Rédigé par Denise Péricard-Méa le 3 Novembre 2021 modifié le 9 Novembre 2021

Très inhabituellement, l'actualité politique interfère avec le choix du thème de cette lettre. Le poids des intérêts politiques dans l'histoire du pèlerinage de Compostelle est bien connu. Mais c'est le Brexit qui conduit aujourd'hui à parler de coquilles avec le conflit entre Paris et Londres pour la pêche à la coquille Saint-Jacques.

Comment éviter des questions sur l'origine de la dénomination de ces coquilles et sur les différents types de coquilles ? Selon un ouvrage du XVIe siècle elles « volettent en faisant un son ». Et bien ce chant de la coquille un reportage de RTL vous permettra de l'entendre en fin de cet article. N'a-t-il pas une certaine parenté avec le souffle du pèlerin épuisé ?



« Pourquoi la coquille s’appelle-t-elle Saint-Jacques ? »

Le 10 octobre 2021, sur 76Actu.fr, à l’occasion de l’ouverture de la pêche à la coquille Saint-Jacques à Port-en-Bessin, la journaliste Murielle Bouchard posait la question1 :
« D’où vient l’appellation Saint-Jacques pour les coquilles ? »
Cette question, elle la pose à un pêcheur, mais pas n’importe lequel, Dimitri Rogoff, président du Comité régional des pêches maritimes et des élevages marins de Normandie. Lequel, dit-elle, se pose en souriant en « spécialiste de la question ! » Elle ajoute :

« Il faut dire que Dimitri Rogoff a travaillé sur cette appellation Saint-Jacques avec Denise Péricard, qui « un jour est venue me voir en me présentant son sujet de thèse sur Saint-Jacques-de-Compostelle, et évidemment figurait dedans la question de la coquille ». 

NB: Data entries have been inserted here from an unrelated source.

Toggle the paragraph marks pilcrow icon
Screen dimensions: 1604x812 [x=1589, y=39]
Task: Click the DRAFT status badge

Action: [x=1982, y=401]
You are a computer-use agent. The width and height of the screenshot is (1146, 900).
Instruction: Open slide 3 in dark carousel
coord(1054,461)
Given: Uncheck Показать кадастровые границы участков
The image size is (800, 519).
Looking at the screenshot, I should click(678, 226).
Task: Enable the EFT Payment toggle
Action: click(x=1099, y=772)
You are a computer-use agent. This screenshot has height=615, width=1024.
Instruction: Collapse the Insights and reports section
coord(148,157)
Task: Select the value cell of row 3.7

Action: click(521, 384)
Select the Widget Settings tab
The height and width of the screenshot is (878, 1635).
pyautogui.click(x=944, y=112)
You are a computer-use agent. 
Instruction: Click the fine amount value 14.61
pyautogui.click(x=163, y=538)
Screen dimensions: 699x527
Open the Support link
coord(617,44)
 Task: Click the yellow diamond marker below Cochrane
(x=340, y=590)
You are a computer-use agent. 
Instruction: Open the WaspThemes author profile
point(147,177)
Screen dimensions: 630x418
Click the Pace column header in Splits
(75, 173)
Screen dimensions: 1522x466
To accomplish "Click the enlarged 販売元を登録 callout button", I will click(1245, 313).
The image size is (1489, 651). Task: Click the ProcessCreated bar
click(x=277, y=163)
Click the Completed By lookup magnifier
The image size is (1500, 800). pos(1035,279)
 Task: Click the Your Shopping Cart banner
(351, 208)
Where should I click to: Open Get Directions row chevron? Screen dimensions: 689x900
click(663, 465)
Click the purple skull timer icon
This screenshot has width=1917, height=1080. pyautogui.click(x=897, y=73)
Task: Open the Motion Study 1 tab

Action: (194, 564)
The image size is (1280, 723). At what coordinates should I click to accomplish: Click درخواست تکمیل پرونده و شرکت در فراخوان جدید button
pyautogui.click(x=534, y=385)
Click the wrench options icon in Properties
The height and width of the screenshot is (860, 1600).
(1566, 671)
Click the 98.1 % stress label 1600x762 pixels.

Quel joli souvenir refait surface, vieux déjà de plus de 25 ans ! Effectivement, même si nous ne nous sommes rencontrés que par Internet, nous avons travaillé cette question, toute nouvelle pour moi. Je venais de découvrir que la dénomination espagnole du Pecten maximus n’avait rien de « jacquaire », si l’on en croit le Livre I du Codex calixtinus, référence incontournable en la matière :

« Il y a dans la mer de Saint-Jacques des poissons communément appelés vieiras qui ont sur deux côtés des protections en forme de coquilles, entre lesquelles se cache un poisson analogue à l’huître ».
Et c’est ce que confirme un dictionnaire moderne : en Espagne, venera est la coquille qui abrite la noix, laquelle est appelée vieira.

Une coquille Saint-Jacques. (©VL/ 76actu)
Une coquille Saint-Jacques. (©VL/ 76actu)

Le Codex calixtinus et la coquille

Au XIIe siècle, lors du grand « lancement » de Compostelle, il s’agissait de s’aligner sur Jérusalem sans pour autant le copier : saint Jacques n’a jamais eu pour vocation de supplanter Jésus. Jérusalem était la cité céleste, Compostelle serait le paradis sur terre. Jérusalem avait la palme, Compostelle aurait la coquille. C’est écrit en toutes lettres dans un long « sermon du pape Calixte », chapitre XVII du Livre I :

« Les pèlerins les fixent à leurs capes au retour du tombeau de saint Jacques, en l’honneur de l’apôtre, comme en son souvenir, et les rapportent avec grande joie chez eux en signe de leur long périple []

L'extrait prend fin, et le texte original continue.